He beh, ils vont être contents les festivistes voltairiens Libération et Pierre Bergé compatibles...   

Le pire, c'est que tous ces tartufes de gôche ne pourront rien dire, sans faire tomber totalement le masque, vu que c'est un véritable pape social et des pauvres que l'église vient d'élire...

Et histoire d'enfoncer le clou, il s’appelle François 1er, en référence à Saint-François d'Assise :
Wikipedia sur Saint-François d'Assise : Un jour en écoutant un passage de l'Évangile, il lui vient une réponse à ce qu'il cherche : passer sa vie à aimer toute la création. Il transforme alors sa vie, il se fait pauvre, se soucie d'annoncer les messages de joie, d'espoir et d'amour contenus dans la Bible, et de porter la paix aux gens et à toute la Création. Il s'habille d'un vêtement gris et se ceint la taille d'un cordon. Il porte ainsi le vêtement du pauvre de son époque.

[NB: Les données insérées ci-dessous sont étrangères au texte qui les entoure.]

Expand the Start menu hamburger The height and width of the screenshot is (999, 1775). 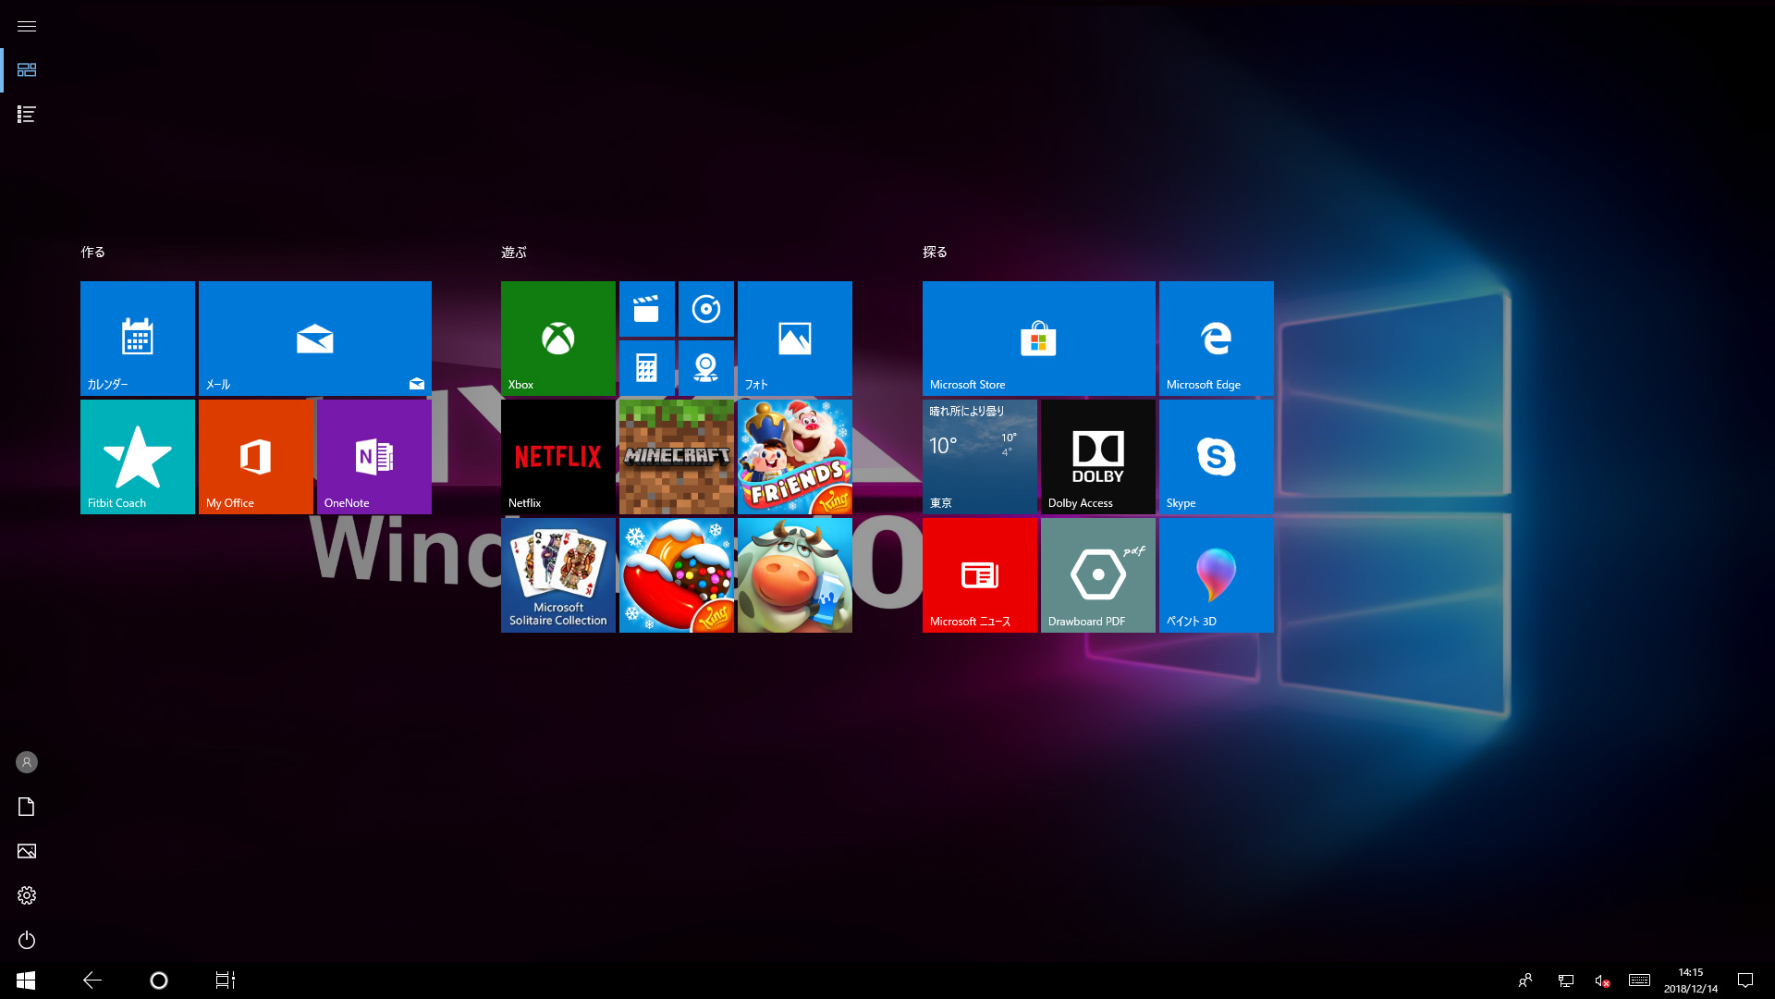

Bref, un christiannisme non pas fait de pénitence, de culpabilisation et d'annonciation de malheurs, mais plutôt de joies simples, de simplicité, de partage et d'humanisme...


Au passage, c'est un jésuite... C'est Marion Sigaut qui va être contente... Les jeansénistes et autres "éclairés" voltairiens le seront certainement beaucoup moins...


Fronton de l'église Saint Paul à Bordeaux où le sigle IHS des jésuites à été effacé.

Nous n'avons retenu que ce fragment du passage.